Photo by Esai Baca
POET and activist Jimmy Santiago Baca will visit Adams State University on Cesar Chavez Day. After spending the day with students and faculty, Baca will read his poetry at 7 p.m. on Thursday, March 31, in McDaniel Hall 101. The event is free and open to the public. Masks are now optional at Adams State.
A Chicano poet, activist, and literary icon, Baca endured a difficult childhood and adolescence before going to prison in 1973 at age 21 for drug charges. Illiterate upon his arrival to Arizona State Prison, Baca taught himself to read and write, began publishing his own poetry while still imprisoned, and upon release five years later went to The University of New Mexico, where he received his B.A. in English.
Adams State students have been the central force for planning the event including Educators of Tomorrow and the Pen & Inkwell Writers Guild, supported by the School of Teacher Education and the English, Communications, and Media Department.
“I’m excited for the opportunity to bring people together to share work with an author who has a lot of perspective and a healthy way of looking at life,” said Angel Guerrero, president of Educators of Tomorrow and secondary English major. “We hope as many people as possible will attend from the middle schools and high schools, ASU faculty and staff, and community.”

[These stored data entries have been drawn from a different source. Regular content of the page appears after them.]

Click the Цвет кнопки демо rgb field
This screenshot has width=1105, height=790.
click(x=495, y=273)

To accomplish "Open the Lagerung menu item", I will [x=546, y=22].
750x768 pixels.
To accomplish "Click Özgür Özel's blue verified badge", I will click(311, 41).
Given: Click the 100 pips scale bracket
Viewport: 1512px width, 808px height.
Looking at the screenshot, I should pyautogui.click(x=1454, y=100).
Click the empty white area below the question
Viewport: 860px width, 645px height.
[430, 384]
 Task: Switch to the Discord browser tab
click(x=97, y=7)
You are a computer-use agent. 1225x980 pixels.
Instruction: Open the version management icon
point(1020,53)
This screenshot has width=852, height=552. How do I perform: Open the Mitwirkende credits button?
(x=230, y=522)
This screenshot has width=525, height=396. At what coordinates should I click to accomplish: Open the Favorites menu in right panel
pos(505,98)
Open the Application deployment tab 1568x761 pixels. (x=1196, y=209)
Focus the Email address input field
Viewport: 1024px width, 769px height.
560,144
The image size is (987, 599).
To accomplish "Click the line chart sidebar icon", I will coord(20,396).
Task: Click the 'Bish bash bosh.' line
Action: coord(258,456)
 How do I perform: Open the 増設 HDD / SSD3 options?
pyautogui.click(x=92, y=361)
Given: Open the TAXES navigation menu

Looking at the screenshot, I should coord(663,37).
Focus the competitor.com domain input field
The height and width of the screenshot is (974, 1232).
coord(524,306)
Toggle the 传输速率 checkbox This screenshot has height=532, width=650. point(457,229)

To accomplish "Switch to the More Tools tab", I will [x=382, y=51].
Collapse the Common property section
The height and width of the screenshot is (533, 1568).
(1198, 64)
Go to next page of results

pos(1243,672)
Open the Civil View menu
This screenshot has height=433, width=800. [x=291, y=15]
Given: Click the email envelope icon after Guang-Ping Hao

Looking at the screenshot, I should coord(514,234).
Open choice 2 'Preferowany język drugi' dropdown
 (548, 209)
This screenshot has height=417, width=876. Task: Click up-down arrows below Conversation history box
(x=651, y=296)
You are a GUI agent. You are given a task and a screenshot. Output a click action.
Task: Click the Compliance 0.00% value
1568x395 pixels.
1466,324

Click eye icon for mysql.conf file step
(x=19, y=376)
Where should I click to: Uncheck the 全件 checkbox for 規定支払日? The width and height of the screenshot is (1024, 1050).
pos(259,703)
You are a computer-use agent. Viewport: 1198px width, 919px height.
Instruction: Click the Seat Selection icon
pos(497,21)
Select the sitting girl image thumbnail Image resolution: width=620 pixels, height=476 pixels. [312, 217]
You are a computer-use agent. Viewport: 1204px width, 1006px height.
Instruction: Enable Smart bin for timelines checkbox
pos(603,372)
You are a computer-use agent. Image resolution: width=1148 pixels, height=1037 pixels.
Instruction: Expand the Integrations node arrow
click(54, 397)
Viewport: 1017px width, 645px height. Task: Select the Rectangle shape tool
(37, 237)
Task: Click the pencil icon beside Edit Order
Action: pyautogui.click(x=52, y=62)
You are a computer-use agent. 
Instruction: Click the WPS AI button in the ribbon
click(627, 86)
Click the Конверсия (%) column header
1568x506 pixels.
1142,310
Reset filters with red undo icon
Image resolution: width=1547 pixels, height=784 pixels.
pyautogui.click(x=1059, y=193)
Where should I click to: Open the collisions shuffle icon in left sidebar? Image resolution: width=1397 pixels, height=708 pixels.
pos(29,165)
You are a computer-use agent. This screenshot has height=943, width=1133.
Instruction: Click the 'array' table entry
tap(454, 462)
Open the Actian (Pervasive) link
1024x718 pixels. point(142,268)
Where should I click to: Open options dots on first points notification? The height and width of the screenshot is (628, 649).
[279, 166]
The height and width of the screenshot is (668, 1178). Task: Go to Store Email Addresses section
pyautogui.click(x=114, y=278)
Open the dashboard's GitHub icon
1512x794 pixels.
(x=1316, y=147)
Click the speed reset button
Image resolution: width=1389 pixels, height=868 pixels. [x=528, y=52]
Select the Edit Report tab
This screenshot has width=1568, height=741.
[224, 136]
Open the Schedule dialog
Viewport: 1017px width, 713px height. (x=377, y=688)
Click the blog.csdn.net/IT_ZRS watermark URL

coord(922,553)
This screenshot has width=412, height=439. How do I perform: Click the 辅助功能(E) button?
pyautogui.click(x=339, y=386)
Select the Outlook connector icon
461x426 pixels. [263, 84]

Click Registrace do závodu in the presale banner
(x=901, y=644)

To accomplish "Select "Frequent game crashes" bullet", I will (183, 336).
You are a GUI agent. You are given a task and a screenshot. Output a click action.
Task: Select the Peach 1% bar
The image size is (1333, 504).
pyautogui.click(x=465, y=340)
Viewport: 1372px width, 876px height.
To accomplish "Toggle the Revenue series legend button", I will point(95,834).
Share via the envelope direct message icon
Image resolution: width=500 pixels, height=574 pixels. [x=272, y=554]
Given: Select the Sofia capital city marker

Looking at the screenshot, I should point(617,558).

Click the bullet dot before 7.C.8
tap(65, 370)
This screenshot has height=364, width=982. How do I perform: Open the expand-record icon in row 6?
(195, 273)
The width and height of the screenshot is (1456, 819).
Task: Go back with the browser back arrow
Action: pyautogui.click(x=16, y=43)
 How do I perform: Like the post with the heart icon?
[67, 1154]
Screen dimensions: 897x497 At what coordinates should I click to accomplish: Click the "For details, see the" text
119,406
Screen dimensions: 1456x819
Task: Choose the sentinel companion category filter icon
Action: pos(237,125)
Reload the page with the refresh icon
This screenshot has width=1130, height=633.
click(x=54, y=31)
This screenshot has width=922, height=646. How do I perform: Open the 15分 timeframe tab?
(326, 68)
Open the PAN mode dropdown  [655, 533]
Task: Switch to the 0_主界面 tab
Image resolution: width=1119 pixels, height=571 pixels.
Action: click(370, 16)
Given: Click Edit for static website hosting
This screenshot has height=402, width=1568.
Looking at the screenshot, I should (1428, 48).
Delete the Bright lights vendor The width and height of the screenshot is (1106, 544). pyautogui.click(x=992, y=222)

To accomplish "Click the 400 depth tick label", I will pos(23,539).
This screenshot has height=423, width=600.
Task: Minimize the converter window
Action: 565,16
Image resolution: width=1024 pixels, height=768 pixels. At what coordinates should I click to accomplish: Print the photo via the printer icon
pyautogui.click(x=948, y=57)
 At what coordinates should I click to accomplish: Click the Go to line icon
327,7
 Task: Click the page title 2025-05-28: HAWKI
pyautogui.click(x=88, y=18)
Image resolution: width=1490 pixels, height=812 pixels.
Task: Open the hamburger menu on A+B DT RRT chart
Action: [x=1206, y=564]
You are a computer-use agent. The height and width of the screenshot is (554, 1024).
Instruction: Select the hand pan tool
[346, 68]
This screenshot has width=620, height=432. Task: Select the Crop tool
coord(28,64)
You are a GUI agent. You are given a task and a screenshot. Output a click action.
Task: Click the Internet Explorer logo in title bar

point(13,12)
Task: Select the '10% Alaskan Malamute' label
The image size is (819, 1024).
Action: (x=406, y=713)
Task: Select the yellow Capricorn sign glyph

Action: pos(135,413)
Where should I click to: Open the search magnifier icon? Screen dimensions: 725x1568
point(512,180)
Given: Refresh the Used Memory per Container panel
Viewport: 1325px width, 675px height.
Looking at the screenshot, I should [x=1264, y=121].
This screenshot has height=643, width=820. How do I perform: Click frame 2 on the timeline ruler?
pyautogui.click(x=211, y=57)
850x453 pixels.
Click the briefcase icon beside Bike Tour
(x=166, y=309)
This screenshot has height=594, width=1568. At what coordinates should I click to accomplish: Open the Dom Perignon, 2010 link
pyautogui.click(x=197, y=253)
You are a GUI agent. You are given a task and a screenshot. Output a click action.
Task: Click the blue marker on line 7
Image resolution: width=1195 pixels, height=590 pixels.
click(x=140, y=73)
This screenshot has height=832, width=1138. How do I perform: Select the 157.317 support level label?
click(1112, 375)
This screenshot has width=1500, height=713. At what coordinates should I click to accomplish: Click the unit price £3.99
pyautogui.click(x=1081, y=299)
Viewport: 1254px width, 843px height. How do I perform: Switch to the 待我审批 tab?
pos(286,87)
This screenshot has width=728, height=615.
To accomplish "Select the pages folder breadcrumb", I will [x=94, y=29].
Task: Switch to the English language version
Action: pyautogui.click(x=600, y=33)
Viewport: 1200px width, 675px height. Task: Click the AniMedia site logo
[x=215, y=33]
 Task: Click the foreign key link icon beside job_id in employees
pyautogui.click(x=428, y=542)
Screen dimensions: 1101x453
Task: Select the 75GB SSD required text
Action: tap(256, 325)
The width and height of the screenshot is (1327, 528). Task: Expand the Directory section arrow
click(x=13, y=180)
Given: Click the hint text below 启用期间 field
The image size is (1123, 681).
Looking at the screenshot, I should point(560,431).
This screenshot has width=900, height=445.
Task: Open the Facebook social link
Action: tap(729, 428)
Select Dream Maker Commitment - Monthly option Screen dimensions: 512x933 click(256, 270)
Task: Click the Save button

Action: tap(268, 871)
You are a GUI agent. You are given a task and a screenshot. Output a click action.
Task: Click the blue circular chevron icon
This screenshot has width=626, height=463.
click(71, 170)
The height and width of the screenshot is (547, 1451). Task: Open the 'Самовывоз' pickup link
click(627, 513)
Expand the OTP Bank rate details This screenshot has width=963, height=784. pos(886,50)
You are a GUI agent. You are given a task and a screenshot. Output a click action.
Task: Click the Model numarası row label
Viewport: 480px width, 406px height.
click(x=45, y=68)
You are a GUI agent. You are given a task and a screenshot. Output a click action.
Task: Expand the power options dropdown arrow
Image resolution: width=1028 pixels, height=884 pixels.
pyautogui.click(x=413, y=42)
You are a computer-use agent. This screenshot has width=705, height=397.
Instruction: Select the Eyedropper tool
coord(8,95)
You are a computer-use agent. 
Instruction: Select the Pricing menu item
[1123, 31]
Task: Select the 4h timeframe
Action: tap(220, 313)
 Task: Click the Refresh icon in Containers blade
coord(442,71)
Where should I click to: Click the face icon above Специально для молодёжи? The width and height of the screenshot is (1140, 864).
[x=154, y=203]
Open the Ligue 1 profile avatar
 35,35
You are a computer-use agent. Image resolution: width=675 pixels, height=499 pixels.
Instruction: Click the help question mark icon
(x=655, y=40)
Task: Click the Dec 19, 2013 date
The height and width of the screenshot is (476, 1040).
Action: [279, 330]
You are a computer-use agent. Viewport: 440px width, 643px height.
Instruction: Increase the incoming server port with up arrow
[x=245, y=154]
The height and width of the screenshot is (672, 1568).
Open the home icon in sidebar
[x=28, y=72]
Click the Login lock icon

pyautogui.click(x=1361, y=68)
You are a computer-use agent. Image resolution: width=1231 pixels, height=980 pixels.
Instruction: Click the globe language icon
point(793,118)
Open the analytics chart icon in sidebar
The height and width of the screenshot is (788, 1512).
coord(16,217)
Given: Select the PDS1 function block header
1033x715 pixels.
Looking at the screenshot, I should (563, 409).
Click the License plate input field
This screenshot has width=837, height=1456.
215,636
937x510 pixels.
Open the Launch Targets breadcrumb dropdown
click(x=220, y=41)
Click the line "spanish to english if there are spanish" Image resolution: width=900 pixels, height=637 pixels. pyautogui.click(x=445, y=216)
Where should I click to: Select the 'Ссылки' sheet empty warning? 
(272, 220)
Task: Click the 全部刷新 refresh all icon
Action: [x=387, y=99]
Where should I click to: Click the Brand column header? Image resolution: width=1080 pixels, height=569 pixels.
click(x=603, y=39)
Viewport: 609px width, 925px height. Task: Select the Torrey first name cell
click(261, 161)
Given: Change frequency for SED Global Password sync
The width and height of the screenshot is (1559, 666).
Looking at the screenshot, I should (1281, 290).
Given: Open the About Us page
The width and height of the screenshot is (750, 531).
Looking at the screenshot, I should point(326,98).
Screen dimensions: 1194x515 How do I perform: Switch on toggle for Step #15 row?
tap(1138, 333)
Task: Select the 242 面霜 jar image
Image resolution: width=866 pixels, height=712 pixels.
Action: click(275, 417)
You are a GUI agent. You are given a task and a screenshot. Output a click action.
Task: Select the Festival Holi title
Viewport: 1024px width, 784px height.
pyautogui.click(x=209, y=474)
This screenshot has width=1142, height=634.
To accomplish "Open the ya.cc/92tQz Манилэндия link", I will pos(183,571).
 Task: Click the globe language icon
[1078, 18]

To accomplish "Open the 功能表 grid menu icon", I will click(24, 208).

Ben Key, president of Pen & Inkwell Writers Guild and English literature major, agrees. “I’m excited for the workshop, not only to bring Baca, but also to have a public reading, workshop with faculty, spend a whole day with him and get his perspective.”
Since his release from prison more than three decades ago, Baca has published several works of literature. Notable works include the lengthy narrative poem Martin and Meditations on the South Valley, the memoir A Place to Stand, and the screenplay for Blood In, Blood Out. In 2004, Baca founded the nonprofit Cedar Tree, Inc., whose mission is to transform lives through reading and writing.
Center High School students will join Adams State for the morning session with Baca.
Keaton Gregg, a concurrent student, English major and a member of both Pen & Inkwell and Educators of Tomorrow, said: “It’s hard to feel a presence like Baca’s and think about our differences.” The event is sponsored by the PPOHA Expanding Access grant.